The company has enhanced the program with targeted promotions, mobile ordering and push notifications. EG plans to integrate AI personalization, expanded third-party partnerships and tiered reward structures. 

Global Performance Updates

EBITDA was $153 million in first-quarter 2025, which is an 11% decrease from the same quarter a year ago. 

Grocery and merchandise revenue was $873 million, down from $938 million in the first quarter of 2024. Gross profit for this category was $262 million for global EG Group, a decrease of 5% compared to first-quarter 2024. EG said that grocery and merchandise was affected by weather conditions in the U.S., a shift in the Easter holiday timing and the impact of leap day.

Fuel revenue totaled $4.11 billion in first-quarter 2025, compared to $4.62 billion in first-quarter 2024. Fuel gross profit was down 3% year-over year for the company, to $376 million, and fuel volumes decreased 3%. Fuel margins were flat compared to last year in all regions except Germany and Australia. 

Total foodservice revenue was $139 million, down from $266 million year-over-year. Foodservice gross profit was $84 million, down from $152 million in first-quarter 2024. 

Leadership

EG Group appointed a new chief legal officer, Erik Chalut, and a new executive vice president of corporate finance, Steve Briggs.

Chalut will start on June 9 and will be based in the U.S. but have global responsibilities. He joins EG from Weber LLC. He was previously corporate counsel at the Kellogg Co.

"It is a privilege to join EG Group at a time of significant opportunity," Chalut said. "I was attracted to the company's innovative proposition, which positions it well to capitalize on future growth opportunities both in the United States, and across its worldwide operations. I am energized by the prospect of working closely with Russ and EG Group's talented and ambitious management to spearhead further progress."

Briggs will join the company on June 2, and he will initially focus on U.S. business. He was most recently president of Northeast Asia at the Kraft Heinz Co.

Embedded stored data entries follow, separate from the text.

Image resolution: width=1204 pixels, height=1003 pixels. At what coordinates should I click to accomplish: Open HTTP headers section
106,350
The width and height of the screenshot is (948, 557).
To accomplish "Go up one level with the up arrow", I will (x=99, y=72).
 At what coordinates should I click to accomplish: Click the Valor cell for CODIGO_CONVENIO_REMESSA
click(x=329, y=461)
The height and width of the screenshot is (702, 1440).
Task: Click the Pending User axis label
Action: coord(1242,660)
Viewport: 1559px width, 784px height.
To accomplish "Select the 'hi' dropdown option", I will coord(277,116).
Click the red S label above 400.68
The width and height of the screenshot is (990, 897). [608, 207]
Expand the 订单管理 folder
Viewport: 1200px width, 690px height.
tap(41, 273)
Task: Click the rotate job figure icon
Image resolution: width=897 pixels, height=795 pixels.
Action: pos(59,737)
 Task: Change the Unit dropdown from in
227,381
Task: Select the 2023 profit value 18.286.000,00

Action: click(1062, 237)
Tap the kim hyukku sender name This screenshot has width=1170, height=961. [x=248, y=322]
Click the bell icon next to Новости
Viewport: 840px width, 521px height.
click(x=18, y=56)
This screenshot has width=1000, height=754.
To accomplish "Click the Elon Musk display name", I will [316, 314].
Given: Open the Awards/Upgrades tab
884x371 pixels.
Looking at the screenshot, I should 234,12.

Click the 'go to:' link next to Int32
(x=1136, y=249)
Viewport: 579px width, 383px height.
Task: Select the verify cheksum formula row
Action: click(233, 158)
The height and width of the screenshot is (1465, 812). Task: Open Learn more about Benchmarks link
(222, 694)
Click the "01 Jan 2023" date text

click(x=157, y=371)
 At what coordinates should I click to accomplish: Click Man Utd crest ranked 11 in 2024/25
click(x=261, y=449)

Founded in 2001 by the Issa family, Blackburn, United Kingdom-based EG Group is a gasoline forecourt and retail convenience operator with more than 6,200 sites across the United Kingdom and Ireland, Europe, the United States and Australia. In 2018, EG Group established itself in the United States as EG America by acquiring Kroger’s 762-site c-store network, which included the Turkey Hill, Loaf 'N Jug, Kwik Shop, Tom Thumb and Quik Stop banners. It acquired TravelCenters of America’s Minit Mart convenience-store business in 2018. The portfolio included 225 c-stores. And in 2019, among other acquisitions, EG Group acquired Cumberland Farms and its nearly 660 c-stores in the Northeast and Florida.